Well, I think a little redecoration on her walls to “return the favor’ is certainly in order.
Bring a big fat sharpie and embellish to your heart’s content!! How absolutely nervy of that witch to write on your walls!!! I am appalled! Embellish away, sister!!
LBC
A former ‘friend’ tried to steal my then-fiancee by showing up at his frat house in nothing but a trench coat. I was there!:rant: The next day at work, I had a gigantic tray of brownies delivered to her office (a bank) with a note from her sorority sisters. Of course, she ate them and generously shared with the other tellers at the bank. They were POT-laced brownies that made everyone feel ‘ill’.:camouflage:
The best revenge? When my husband married ME! :rofl:
Your mark may be permanently on your wall, but the mark my MIL made will be in my head forever. First, let me start by stating that for the first 10 years of our marriage, my MIL would not step foot into my house because I was not Catholic. She thought she would go to hell if she came into my house.

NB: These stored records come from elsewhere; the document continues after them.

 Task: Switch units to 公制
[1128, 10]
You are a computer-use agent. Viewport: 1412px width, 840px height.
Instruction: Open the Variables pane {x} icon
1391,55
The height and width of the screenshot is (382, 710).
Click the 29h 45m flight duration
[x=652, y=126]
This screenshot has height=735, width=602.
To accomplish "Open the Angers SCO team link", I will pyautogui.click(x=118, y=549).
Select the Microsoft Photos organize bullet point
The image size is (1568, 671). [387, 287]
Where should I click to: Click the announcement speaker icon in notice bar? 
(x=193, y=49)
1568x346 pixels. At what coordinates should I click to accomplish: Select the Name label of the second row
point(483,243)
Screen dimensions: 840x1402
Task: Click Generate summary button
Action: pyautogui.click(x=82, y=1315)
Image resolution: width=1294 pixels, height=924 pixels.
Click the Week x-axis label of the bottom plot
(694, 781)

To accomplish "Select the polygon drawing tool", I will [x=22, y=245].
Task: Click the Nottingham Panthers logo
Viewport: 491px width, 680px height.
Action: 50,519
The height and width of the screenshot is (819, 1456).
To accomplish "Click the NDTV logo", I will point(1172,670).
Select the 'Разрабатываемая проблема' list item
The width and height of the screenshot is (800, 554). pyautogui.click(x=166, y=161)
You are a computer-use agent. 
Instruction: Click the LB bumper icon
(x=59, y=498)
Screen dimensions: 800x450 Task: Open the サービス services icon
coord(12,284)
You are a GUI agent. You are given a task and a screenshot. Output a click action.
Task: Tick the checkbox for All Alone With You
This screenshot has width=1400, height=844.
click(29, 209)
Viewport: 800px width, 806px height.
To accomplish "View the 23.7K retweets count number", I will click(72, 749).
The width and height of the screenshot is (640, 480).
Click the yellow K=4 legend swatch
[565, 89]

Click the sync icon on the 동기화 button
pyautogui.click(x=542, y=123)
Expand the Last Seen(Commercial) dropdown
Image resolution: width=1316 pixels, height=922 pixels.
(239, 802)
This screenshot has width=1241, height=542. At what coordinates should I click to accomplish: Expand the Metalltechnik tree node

Then, for some unknown reason, she finally agreed to come to my house for my daughter’s 2nd Birthday. Several months later, at Christmas, she gave my daughter a ton of hair ribbons and special hair do-dads. Then she said, “I gave her all those pretty hair things because I noticed she didn’t have any when I went through all of your bathroom drawers.” WHAT!?!?!?! My mouth just dropped. Had she really just admitted to rummaging through all of my drawers in the one and ONLY time she had stepped foot into my home? Needless to say, the woman has not been back - that was almost 2 years ago.
You have to call her on it (politely). Otherwise, what else might she try to pull?
Oh, I don’t think you have to call her on it.
Just make a little sign ( index card size, maybe?) that says, in beautiful writing, ‘Sorry, family only’, hang it next to the area AND NEVER SAY A WORD ABOUT IT.
Sometimes knowing silence is so much more fun.
Oooh, I like that idea, daysgoby! :giggle:
WHOA. This post is titled SO perfectly- cuz that is sexactly what I was thinking…..OH NO SHE DI’INT!
You HAVE to reciprocate - you GOTS to, yo. It has already been brough-en.
OK, ok I’ve got one, but it didn’t happen to me. My MIL was watching my niece and decided to cut her hair without asking her mom. She was piiiiiissed!!
My mouth is open. Wide open! There are flies landing in there and birds and small woodland creatures of all sorts and I still cannot bring myself to shut it.
Nope, still open.
Thank you to Jennifer for writing on the wall. Thank you for shareing your dillema, as it has obviously caused many Domestic Divas to temporarily become Domestic Drama Queens..We all needed a break.
uh uhhhh! i cant believe that, i would be ha-woooopin some butt, girl ca-razzzzy! never again would she even be aloud near my house.